Purchase file inspection method based on improved natural language processing
Technical Field
The invention belongs to the technical field of electronic document auditing systems, and particularly relates to a purchasing file inspection method based on improved natural language processing.
Background
When an electronic document is automatically processed, based on knowledge graphs in different fields, after the electronic document is scanned by OCR, normalization and intelligent processing of unstructured content of the electronic document by adopting natural language processing NLP are common technologies, the technologies are commonly used in a file auditing system, and the judgment of similarity among multiple files is a common auditing requirement.
When the existing document auditing system judges the similarity of documents, keywords of bidding documents are extracted and calculated through the central words, high-frequency words are extracted and calculated through text information, and difference analysis is carried out on the keywords and the high-frequency words, so that early warning is given to the condition of high similarity of the documents, and the early warning is fed back to auditors.
However, in the existing file auditing system, a compliance auditing method for electronic purchase files is lacked, a rule base and an expert experience knowledge base are not formulated from the perspective of the possibility of label string for the purchase files, and a step of providing experts and auditors for interaction participation in training and error correction is not provided, so that a similarity judgment result of the purchase files is different from an actual situation.
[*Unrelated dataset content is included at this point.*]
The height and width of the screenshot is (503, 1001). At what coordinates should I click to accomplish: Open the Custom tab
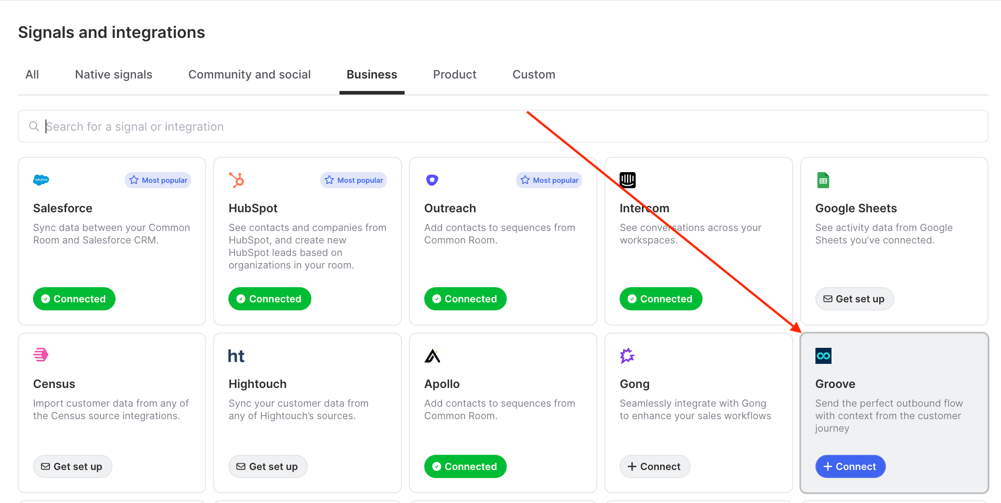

In the prior art, a traditional multilayer converter structure is used, the capability of extracting text information features is not strong enough, the training speed is low, parallelization processing cannot be realized, and the semantic distinction of words and phrases in the same sentence pattern is not obvious. In addition, the multi-layer converter is long in training time, large in network parameters, large in occupied space, low in prediction speed, and not suitable for generating tasks, processing ultra-long texts and processing tasks which only need shallow semantics.
Disclosure of Invention
In order to overcome one or more defects and shortcomings in the prior art, the invention aims to provide a purchase file inspection method based on improved natural language processing, which is used for performing semantic similarity analysis on a purchase file to judge whether a purchase non-compliance condition exists.
In order to achieve the above object, the present invention adopts the following technical means.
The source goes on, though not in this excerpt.